Il salua le Béta, puis rejoignit la voiture. S'installant derrière le volant, il jeta un regard à son passager, mais préféra ne pas épiloguer sur cette altercation qui était tout à fait personnelle et ne regardait qu'eux. Il détesterait qu'un étranger vienne mettre son nez entre lui et son frère. Ne fais pas ce que tu n'aimerais pas qu'on te fasse. Ou quelque chose comme ça.
Alors sur la route, il lui parle plutôt des jeunes. D'Elliott, un brave garçon mais qui s'est beaucoup refermé sur lui-même depuis que les bombes ont fait sauté sa maison, et ses parents avec. De Ben, pas méchant, mais dont l'attention est des plus difficile à capter alors qu'il a l'impression qu'il n'a rien à faire ici. Et d'autres comme ça, leur parlant un peu d'eux, d'où ils viennent, et de certains points spécifiques à chacun qu'il devrait veiller, seulement les informations les plus importantes, ne voulant pas trop l'influencer, qu'Ohanzee se fasse sa propre opinion des gamins.
Quand soudain il sourcille, un éclair fugace lui traversant l'esprit en se rappelant soudain où il avait déjà vu les paroles gribouillées sur le carnet. Il fronce ses sourcils, essayant de se rappeler l'air et les paroles, tapotant sur son volant un tempo en se remémorant un refrain avec lequel Corey leur avait casser les oreilles pendant des mois quand la chanson était sortie.
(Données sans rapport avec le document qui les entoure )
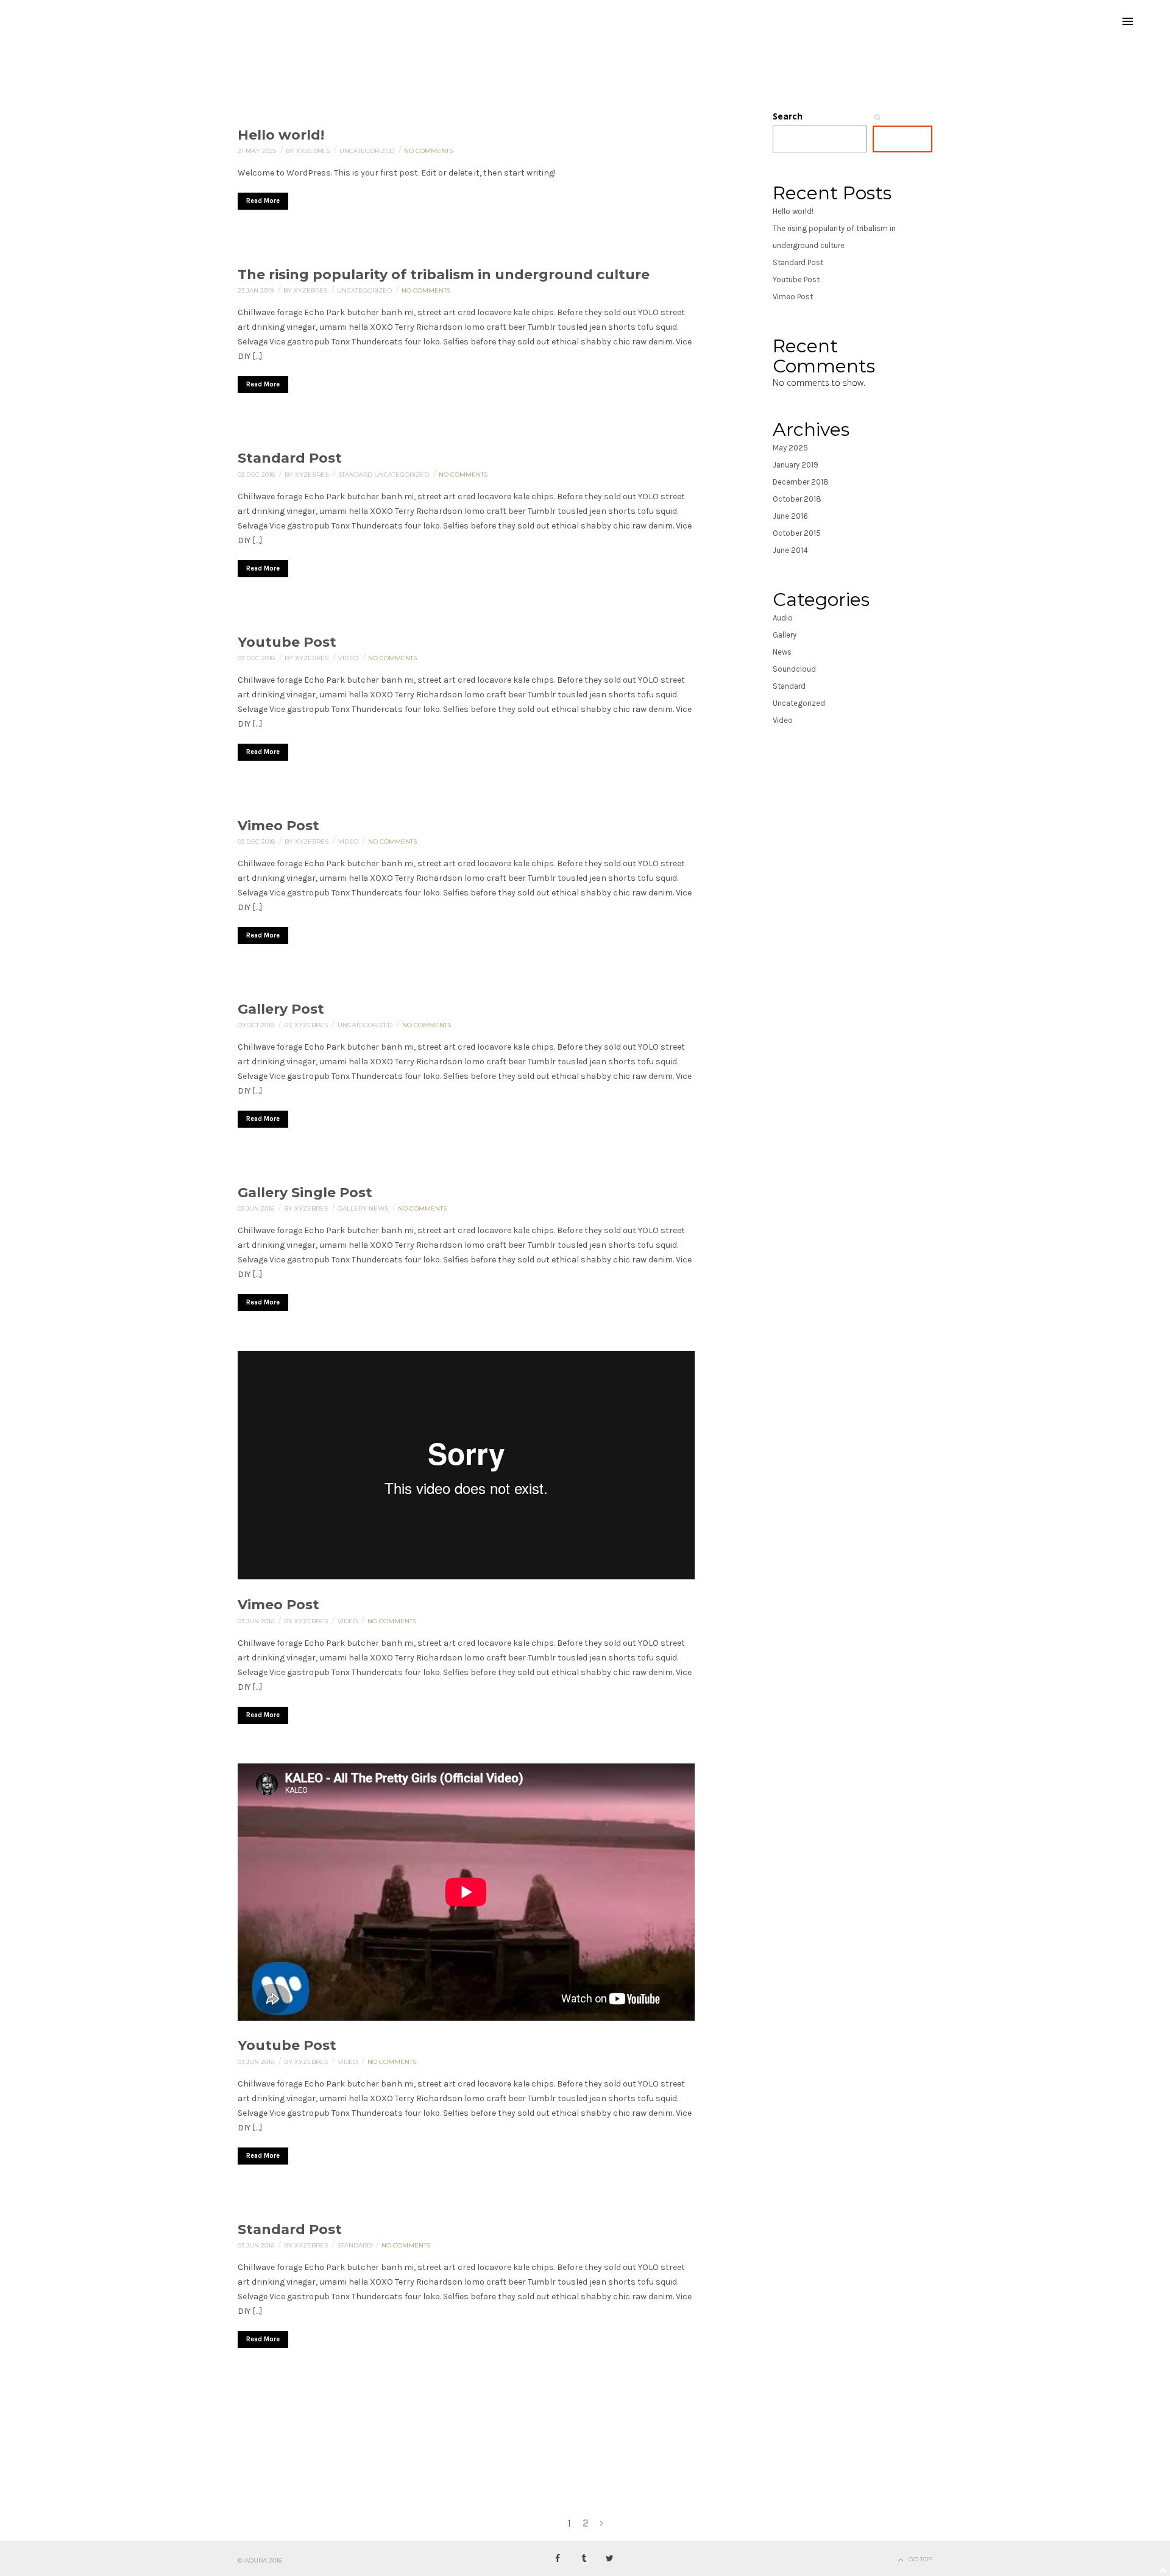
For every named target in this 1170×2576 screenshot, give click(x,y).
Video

« "Gichi-manido wiidookawishin ji-mashkawiziyaan Mii dash bami'idiziyaan" ... C'est de toi ça ?! »

Il ne l'avait certainement pas prononcé correctement, se rappelant approximativement la phonétique, surtout chanter à tue-tête par Corey qui lui-même chantait en phonétique, alors grammaticalement parlant ça ne devait pas être terrible, mais c'était déjà un miracle qu'il se souvienne de quelques mots de cette langue qui lui était parfaitement étrangère !
Quand le cheyenne le lui confirma, Daryl se mit à rire légèrement, ayant du mal à croire à cette coïncidence.
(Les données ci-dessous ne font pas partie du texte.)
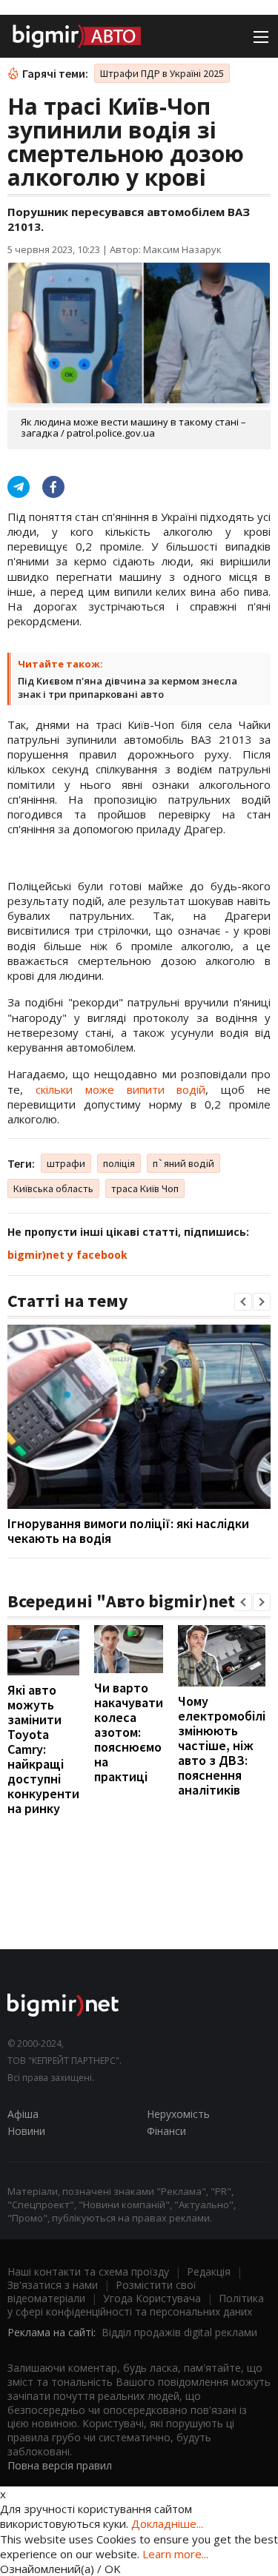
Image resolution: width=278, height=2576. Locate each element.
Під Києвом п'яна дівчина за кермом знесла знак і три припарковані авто (127, 687)
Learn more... (175, 2553)
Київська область (53, 1188)
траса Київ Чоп (145, 1188)
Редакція (209, 2271)
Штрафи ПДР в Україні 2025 (162, 73)
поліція (119, 1163)
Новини (26, 2131)
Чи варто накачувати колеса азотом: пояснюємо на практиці (128, 1732)
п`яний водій (183, 1163)
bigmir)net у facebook (67, 1255)
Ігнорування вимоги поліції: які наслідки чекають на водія (128, 1531)
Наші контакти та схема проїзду (88, 2271)
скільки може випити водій (121, 1089)
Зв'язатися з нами (52, 2285)
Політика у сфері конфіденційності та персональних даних (135, 2304)
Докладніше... (167, 2523)
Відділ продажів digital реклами (179, 2332)
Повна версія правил (59, 2465)
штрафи (66, 1163)
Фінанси (166, 2131)
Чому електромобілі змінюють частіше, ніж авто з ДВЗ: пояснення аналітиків (221, 1745)
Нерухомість (178, 2114)
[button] (243, 1302)
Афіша (23, 2114)
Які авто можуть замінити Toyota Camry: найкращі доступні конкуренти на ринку (43, 1749)
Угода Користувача (152, 2298)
« Ah bah ça ! Y en a un, s'il avait su que son idole était sur l'île, et un lycan en plus, il aurait été dingue ! ... Hey, ça y est, on est arrivé. »
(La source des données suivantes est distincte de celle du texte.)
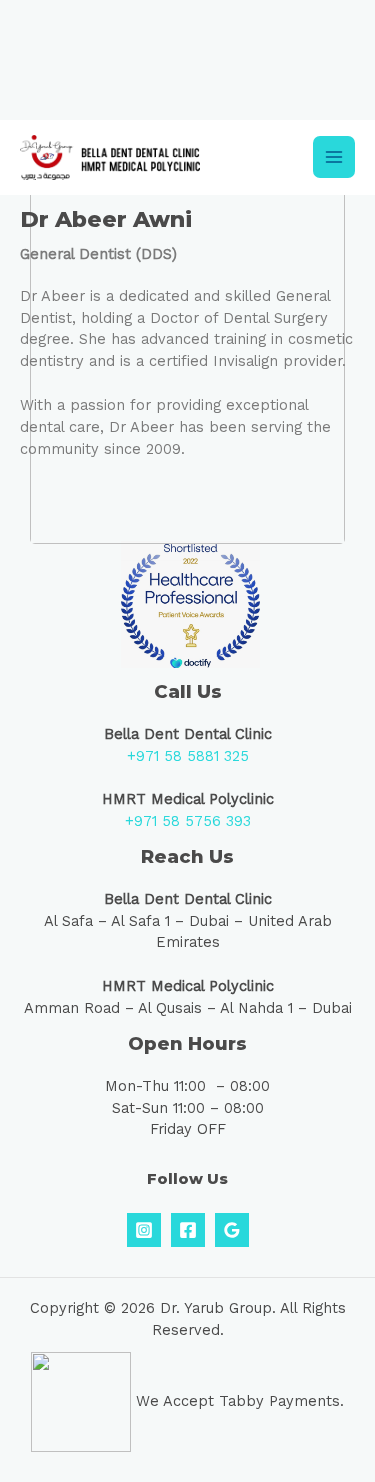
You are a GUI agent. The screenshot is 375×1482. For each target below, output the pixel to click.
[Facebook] (188, 1230)
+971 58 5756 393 (188, 821)
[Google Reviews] (232, 1230)
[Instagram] (144, 1230)
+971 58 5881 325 (188, 756)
Daryl ralenti l'allure alors qu'ils arrivaient aux premières maisons de Moycullen Bogs. Comme l'amérindien n'était encore jamais venu ici, peut-être qu'il lui ferait rapidement faire le tour pour lui présenter les lieux en même temps.
Si tout se passait bien, peut-être que d'ici le mois prochain, Galway aurait sa première école de lycanthropes.